Passage to read:
* Start *

# airlift xl fronts problem



## cpopp (Apr 16, 2012)

so i have had these installed on my mkv gti for 4 months now, the problem is when going over uneven roar or man hole covers the front struts make a knocking noise and feel loose and sloppy. anyone have a fix for this. have an appointment at a local shop that does air installs but have never heard of this, airlift sent me new washers for the struts. i heard they just need to be taken apart and put back together with lock tight and the top nut tightened down as much as possible


----------



## Keden (Feb 1, 2005)

cpopp said:


> so i have had these installed on my mkv gti for 4 months now, the problem is when going over uneven roar or man hole covers the front struts make a knocking noise and feel loose and sloppy. anyone have a fix for this. have an appointment at a local shop that does air installs but have never heard of this, airlift sent me new washers for the struts. i heard they just need to be taken apart and put back together with lock tight and the top nut tightened down as much as possible


Can you give more information about the washers? I have a set of Airlift XL's for the front not installed yet. but they're an old model from 2011 - should I be worried about washers?


----------



## cpopp (Apr 16, 2012)

http://bagriders.com/modlab/products/UPPER-REBUILD-KIT.html 

they sent me two of these kits, but really only riding on these bags for going on 5 months and they make my car feel like the front end is falling apart when going over un even road.


----------



## omeletduefromage (Jan 13, 2011)

did you torque down the top nut to spec? sounds like you either didnt put the rubber washers in right or its loose.


----------



## cpopp (Apr 16, 2012)

omeletduefromage said:


> did you torque down the top nut to spec? sounds like you either didnt put the rubber washers in right or its loose.


i didnt install these in the first place im assuming they come together from airlift, they are on my car right now and i tried to tighten the top nut and its tight to the point where it doesnt turn. i just cant see how the ones it came pre assembled with have already gone bad?


----------



## cpopp (Apr 16, 2012)

how has no one else had this issue? i want to know if taking the strut out to replace these 3 plastic washers is going to fix my problem


----------



## Iku (Mar 11, 2009)

Honestly, I suggest doing it and finding out.


----------



## bryangb (Jun 16, 2010)

For $10 just try it


----------



## cpopp (Apr 16, 2012)

bryangb said:


> For $10 just try it


well problem is, i cannot work on my own car, dont have the space or tools, going to have a shop do it, prolly gonna cost me 80/hour. thats the only reason why im asking people.


----------



## slawny091 (Jan 18, 2009)

This problem has been happening for a long time. It is poor parts. Airlift needs to redesign this. I've replaced mine twice in the last year, still have problems. Get use to it is all I can tell you.

And I would take the $80 and go buy my own tools. This is so simple a 10 year old who likes to work on things could do it. By the time their done fixing it, your at $160. You could buy a floor jack and nice craft man tools set and a torque wrench for that amount. And I've seen people change a power steering rack in the middle of a parking lot, just do it wherever you park your car.

Just my $.02, good luck. :thumbup:


----------



## cpopp (Apr 16, 2012)

* End *

Given data:
* Start *

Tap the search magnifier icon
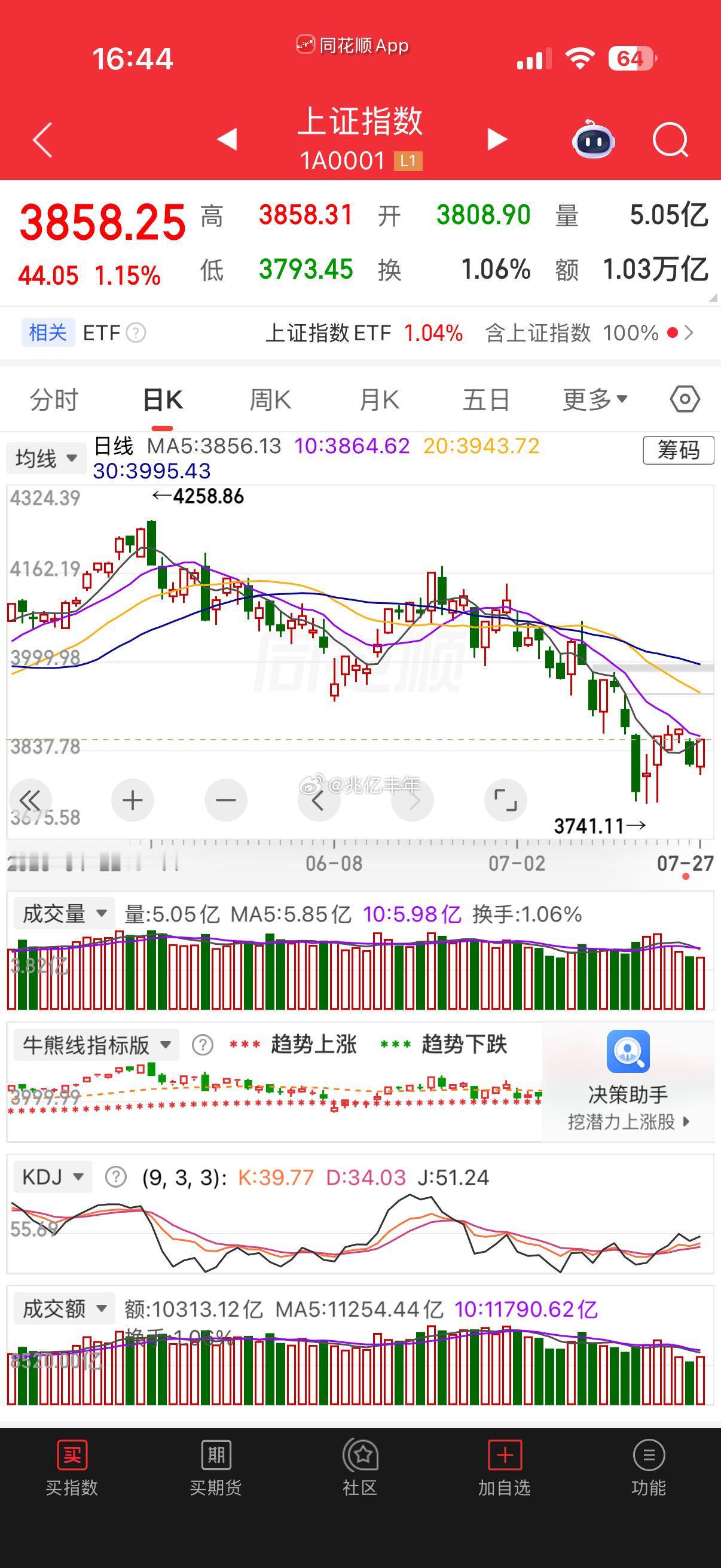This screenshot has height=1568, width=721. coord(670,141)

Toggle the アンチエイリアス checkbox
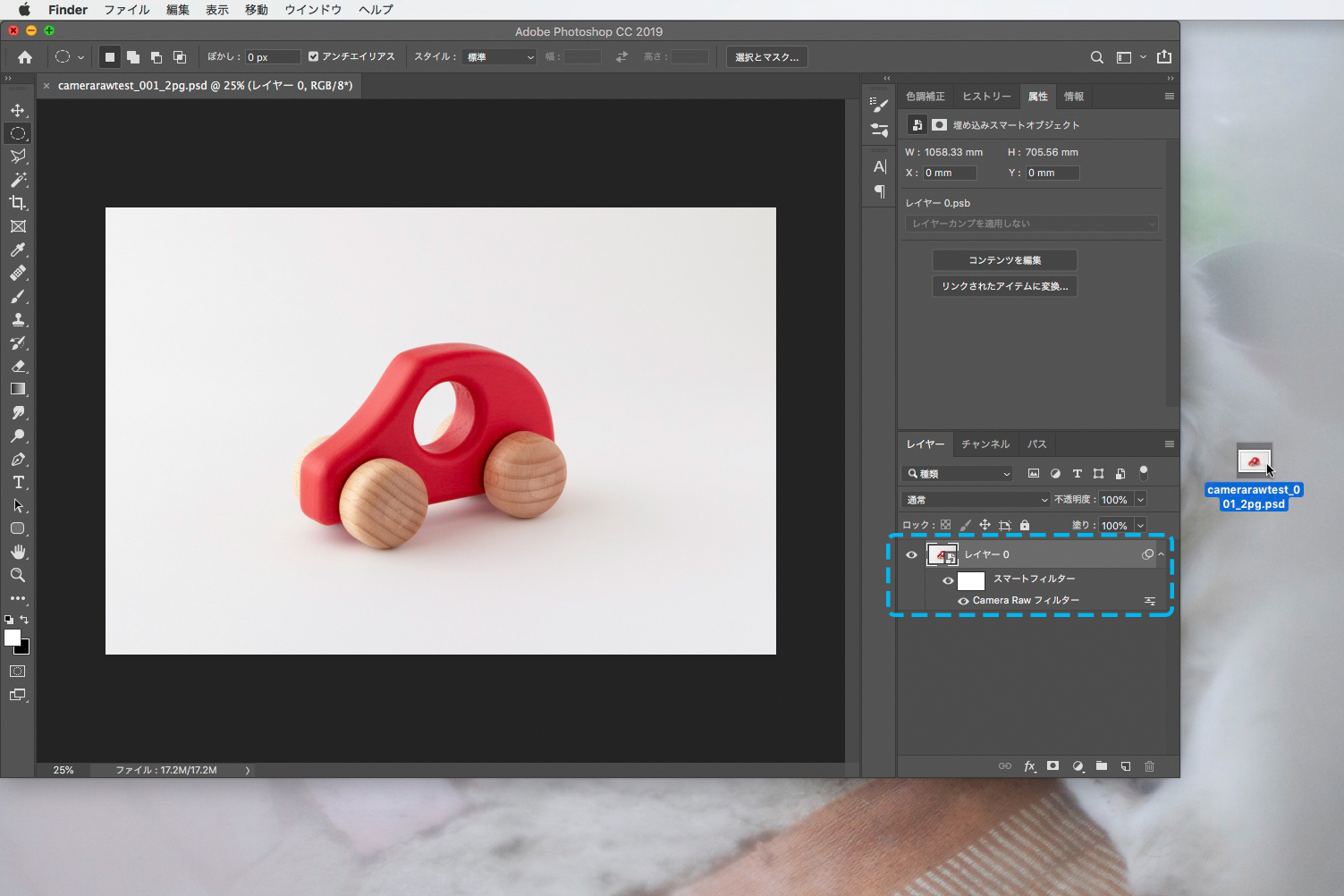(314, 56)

* End *

Work to do: Please carry on the forum thread above about the knocking Airlift XL front struts, starting with cpopp's reply under the final heading.

Output:
slawny091 said:


> This problem has been happening for a long time. It is poor parts. Airlift needs to redesign this. I've replaced mine twice in the last year, still have problems. Get use to it is all I can tell you.
> 
> And I would take the $80 and go buy my own tools. This is so simple a 10 year old who likes to work on things could do it. By the time their done fixing it, your at $160. You could buy a floor jack and nice craft man tools set and a torque wrench for that amount. And I've seen people change a power steering rack in the middle of a parking lot, just do it wherever you park your car.
> 
> Just my $.02, good luck. :thumbup:


so you just try and live with the knocking noise? does it come down to just trying to not pay attention to it anymore. Im just really OCD about small **** like this


----------



## MechEngg (Jan 13, 2009)

It is extremely easy to do, especially with bags. 

Tools: 
- Allan key that fits the strut
- box wrench that fits the three top nuts
- box wrench that fits the middle nut
- Jack
- flathead screw driver

- Inflate bags
- Put jack under corner
- Air out onto jack
- Undo 3 top nuts in engine bay
- Undo middle nut in engine bay
- Remove circlip
- Jack car up so that the to plate comes off the strut
- Replace parts in correct order (follow my thread here: http://forums.vwvortex.com/showthread.php?5642846-DIY-Airlift-front-strut-upper-plate-rebuild)
- Bolt it back up

Easy peasy, will probably take 20-30 minutes a side for someone who hasn't done it before :thumbup:


----------



## slawny091 (Jan 18, 2009)

cpopp said:


> so you just try and live with the knocking noise? does it come down to just trying to not pay attention to it anymore. Im just really OCD about small **** like this


yes, and I am very ocd as well. I learned to deal with things when I bought racelands and after I had a child


----------



## [email protected] (Aug 22, 2006)

OP, have you contacted AirLift directly about your problem? Not just for a warranty, but have you actually called and spoken to Jeremy or one of the techs? 

We've had a few kits that need bearing replacements but that usually cures the clunking noise. Give Jeremy a call at 800.248.0892 x255 and talk to him about this issue :thumbup::beer:


----------



## cpopp (Apr 16, 2012)

[email protected] said:


> OP, have you contacted AirLift directly about your problem? Not just for a warranty, but have you actually called and spoken to Jeremy or one of the techs?
> 
> We've had a few kits that need bearing replacements but that usually cures the clunking noise. Give Jeremy a call at 800.248.0892 x255 and talk to him about this issue :thumbup::beer:


Not sure who I spoke with, but I talked to two different dudes and they said to try and tighten that too nut. They were both tight. So I called back and they sent me out to replacement bearing kits wich is basically just washers lol. Gonna have them put In on Friday.


----------



## choey (Feb 11, 2007)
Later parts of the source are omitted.